# Assignment
Every record must be written out once more, with nothing added or omitted.
======== Extracted material
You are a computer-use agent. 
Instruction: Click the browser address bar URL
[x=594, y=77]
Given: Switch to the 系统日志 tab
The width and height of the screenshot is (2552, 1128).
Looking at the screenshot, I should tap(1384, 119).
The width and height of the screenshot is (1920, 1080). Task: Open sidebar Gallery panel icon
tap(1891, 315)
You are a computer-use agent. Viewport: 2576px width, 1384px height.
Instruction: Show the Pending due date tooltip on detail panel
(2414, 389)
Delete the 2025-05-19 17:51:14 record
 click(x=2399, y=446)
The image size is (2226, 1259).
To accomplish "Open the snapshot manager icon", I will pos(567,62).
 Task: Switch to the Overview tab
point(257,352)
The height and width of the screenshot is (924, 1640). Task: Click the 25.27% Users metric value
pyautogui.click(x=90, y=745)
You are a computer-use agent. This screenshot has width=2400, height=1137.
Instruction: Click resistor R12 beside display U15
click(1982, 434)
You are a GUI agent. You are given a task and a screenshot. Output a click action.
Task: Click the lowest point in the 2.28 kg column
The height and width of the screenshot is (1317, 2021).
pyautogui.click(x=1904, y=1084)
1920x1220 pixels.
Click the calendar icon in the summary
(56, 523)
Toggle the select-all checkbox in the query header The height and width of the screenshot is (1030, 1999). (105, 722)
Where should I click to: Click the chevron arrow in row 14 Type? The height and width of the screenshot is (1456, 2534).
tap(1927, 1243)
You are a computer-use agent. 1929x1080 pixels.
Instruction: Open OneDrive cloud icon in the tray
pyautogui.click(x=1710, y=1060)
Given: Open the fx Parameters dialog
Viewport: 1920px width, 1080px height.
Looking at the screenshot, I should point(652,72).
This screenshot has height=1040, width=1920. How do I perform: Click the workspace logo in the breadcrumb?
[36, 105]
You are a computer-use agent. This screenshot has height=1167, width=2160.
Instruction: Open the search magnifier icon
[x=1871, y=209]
================
# Task result
You are a computer-use agent. 
Instruction: Click the browser address bar URL
[x=594, y=77]
Given: Switch to the 系统日志 tab
The width and height of the screenshot is (2552, 1128).
Looking at the screenshot, I should tap(1384, 119).
The width and height of the screenshot is (1920, 1080). Task: Open sidebar Gallery panel icon
tap(1891, 315)
You are a computer-use agent. Viewport: 2576px width, 1384px height.
Instruction: Show the Pending due date tooltip on detail panel
(2414, 389)
Delete the 2025-05-19 17:51:14 record
 click(x=2399, y=446)
The image size is (2226, 1259).
To accomplish "Open the snapshot manager icon", I will pos(567,62).
 Task: Switch to the Overview tab
point(257,352)
The height and width of the screenshot is (924, 1640). Task: Click the 25.27% Users metric value
pyautogui.click(x=90, y=745)
You are a computer-use agent. This screenshot has width=2400, height=1137.
Instruction: Click resistor R12 beside display U15
click(1982, 434)
You are a GUI agent. You are given a task and a screenshot. Output a click action.
Task: Click the lowest point in the 2.28 kg column
The height and width of the screenshot is (1317, 2021).
pyautogui.click(x=1904, y=1084)
1920x1220 pixels.
Click the calendar icon in the summary
(56, 523)
Toggle the select-all checkbox in the query header The height and width of the screenshot is (1030, 1999). (105, 722)
Where should I click to: Click the chevron arrow in row 14 Type? The height and width of the screenshot is (1456, 2534).
tap(1927, 1243)
You are a computer-use agent. 1929x1080 pixels.
Instruction: Open OneDrive cloud icon in the tray
pyautogui.click(x=1710, y=1060)
Given: Open the fx Parameters dialog
Viewport: 1920px width, 1080px height.
Looking at the screenshot, I should point(652,72).
This screenshot has height=1040, width=1920. How do I perform: Click the workspace logo in the breadcrumb?
[36, 105]
You are a computer-use agent. This screenshot has height=1167, width=2160.
Instruction: Open the search magnifier icon
[x=1871, y=209]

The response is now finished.